Y. M. Svirezhev, A. Block and W. von Bloh
In: W.E. Krumbein, D.M. Paterson and G.A. Zavarzin (eds.), Fossil and Recent Biofilms, A Natural History of Life on Earth, Kluwer Academic Publishers, Dordrecht/ Boston/ London, 415-427 (2003)
Potsdam Institute for Climate Impact Research (PIK),
Telegrafenberg, P.O. Box 60 12 03, D-14412 Potsdam, Germany.
Earth's surface skin can be characterised as the living boundary layer between the
pedosphere and the atmosphere. Via various processes, this highly structured
"bio-film" regulates the accumulation of energy and substances, their transformation and
transportation and, in particular, the exchange of substances between atmosphere and
sub-surface soils.
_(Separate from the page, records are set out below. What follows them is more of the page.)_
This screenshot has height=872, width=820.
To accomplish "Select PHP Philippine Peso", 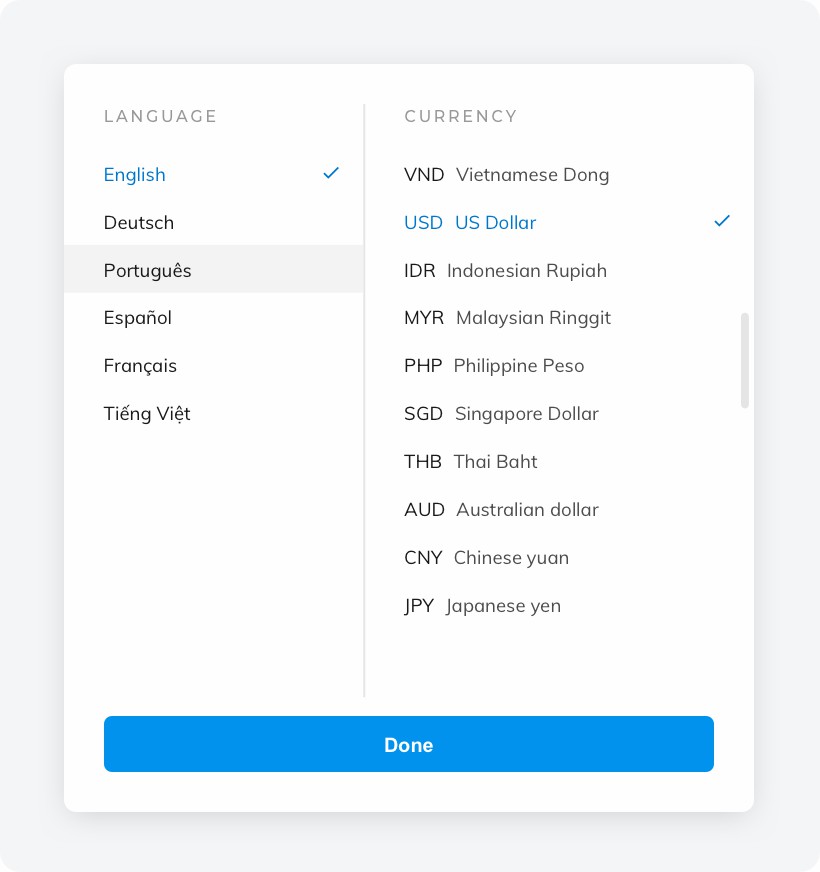I will pos(494,366).
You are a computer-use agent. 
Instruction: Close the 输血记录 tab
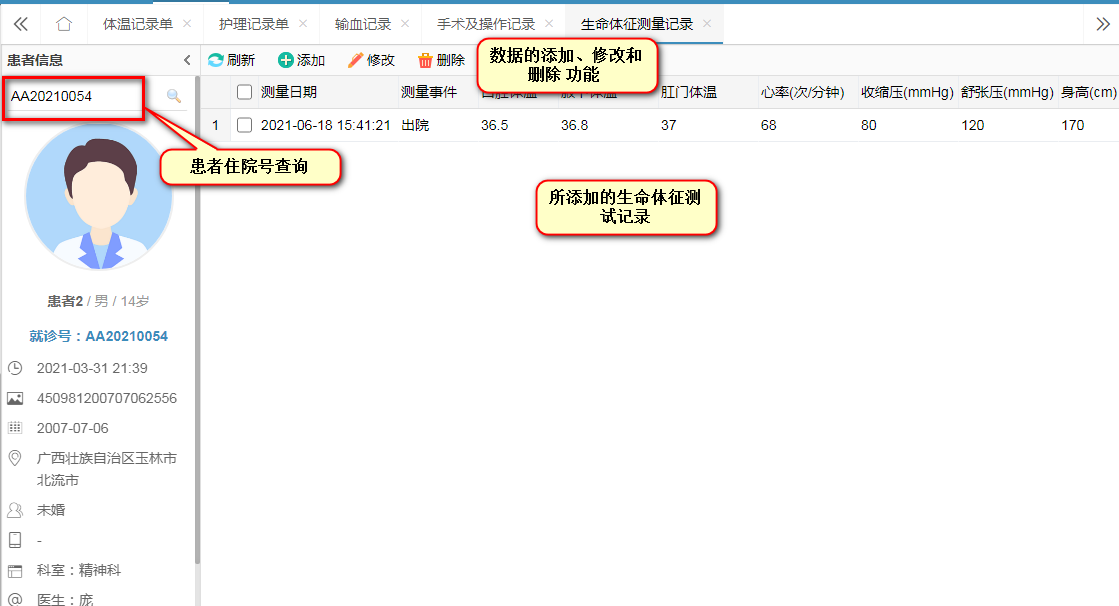(x=405, y=24)
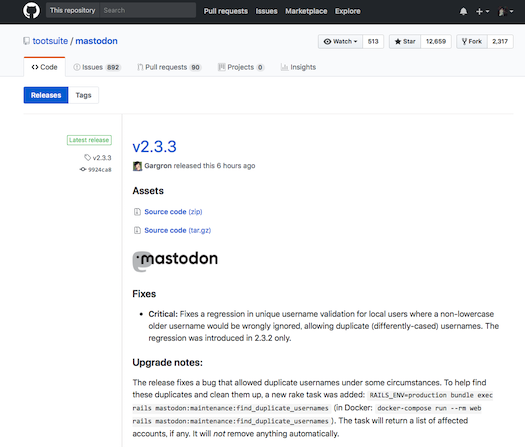Open commit 9924ca8 link
Image resolution: width=525 pixels, height=447 pixels.
click(x=99, y=170)
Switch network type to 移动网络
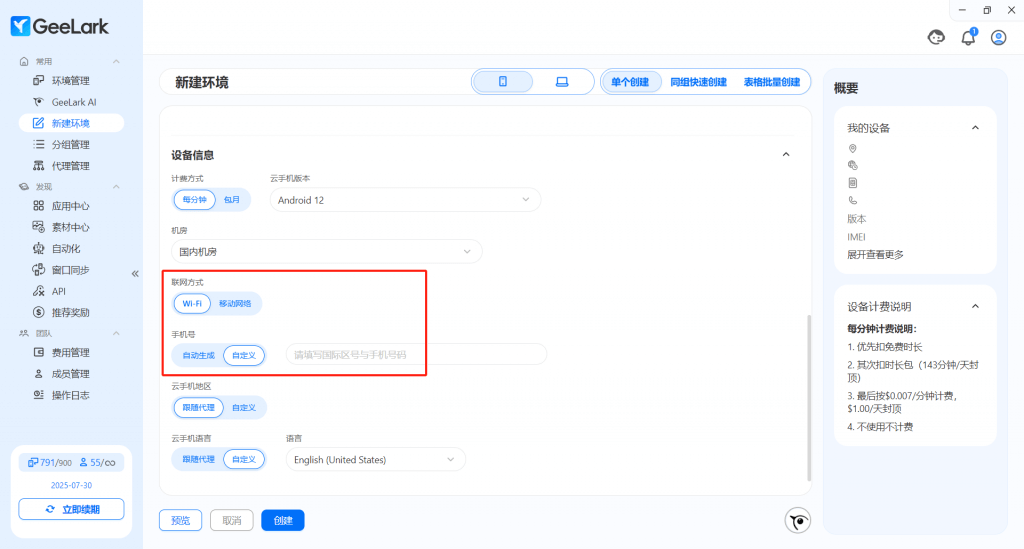1024x549 pixels. (x=235, y=303)
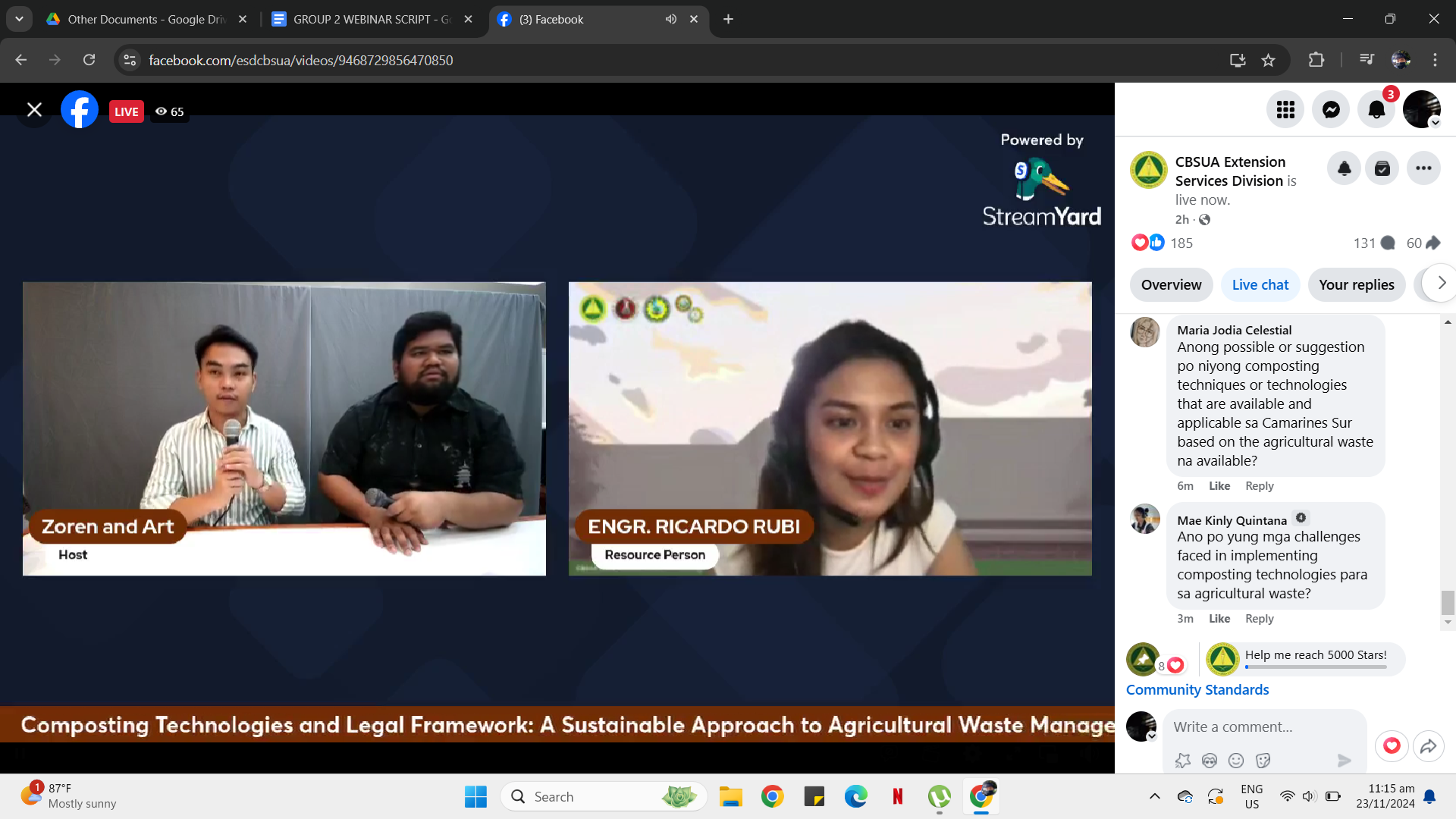Mute the Facebook tab audio
The height and width of the screenshot is (819, 1456).
point(671,19)
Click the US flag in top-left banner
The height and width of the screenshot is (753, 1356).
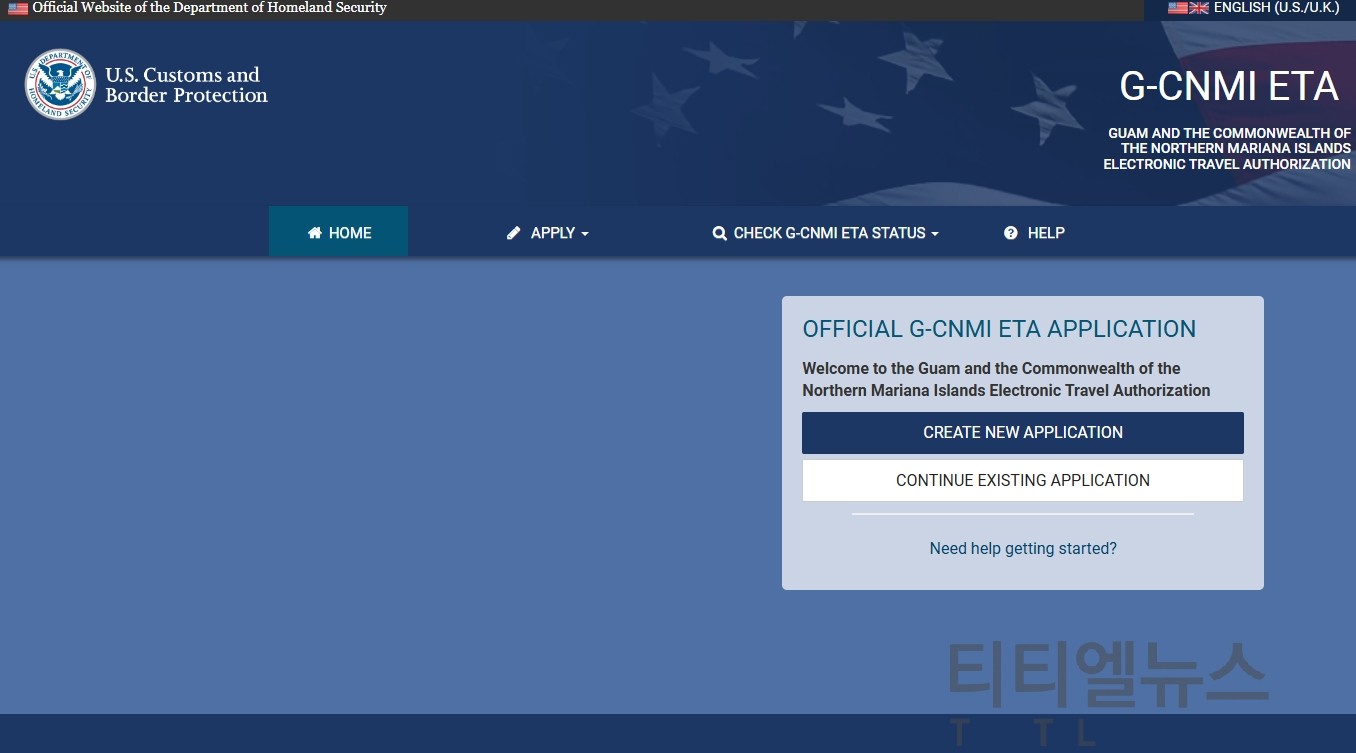pyautogui.click(x=18, y=8)
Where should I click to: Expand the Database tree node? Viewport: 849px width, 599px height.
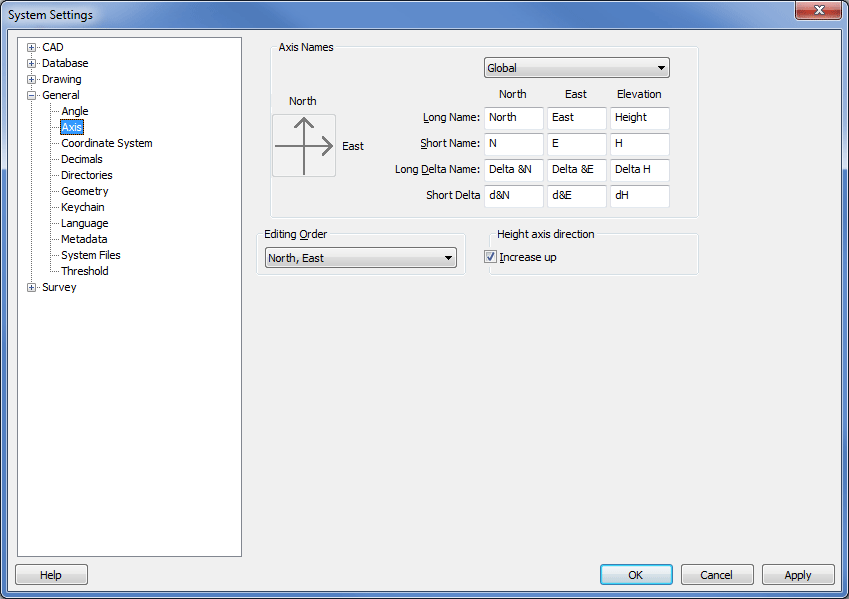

Defining an "active planetary cover" (active planetary surface) as a
dynamical system which directly dominates overall climatic processes and, in turn, is
influenced by the climate, multiple equilibria states are generated which are
determined by using the "virtual biospheres" concept (Svirezhev, 1994). New results
concerning the early stages of Earth's history (2 - 3 aeons ago) are achieved by
regarding only one large and flat continent surrounded by mountains avoiding any
contact to the slightly acid ocean existing at that time: The model-continent is thought
to be covered by shallow water-bodies: epicontinental seas which were ideal niches
for the Cyanobacter microbial mats (CBM) generating an early photosynthetic
ecosphere according to Zavarzin's biosphere approach. In accordance with
thermodynamics calculations this system transforms the atmosphere of juvenile gases
to an atmosphere containing of 1% of CO2 and 8% of O2 during one billion year
forming a hot atmosphere with temperatures ~40 - 50°C and the pressure of
~5 - 8 bar.
After intensive orographic processes the depth of intercontinental seas increases and
the early biosphere of the CBM perishes.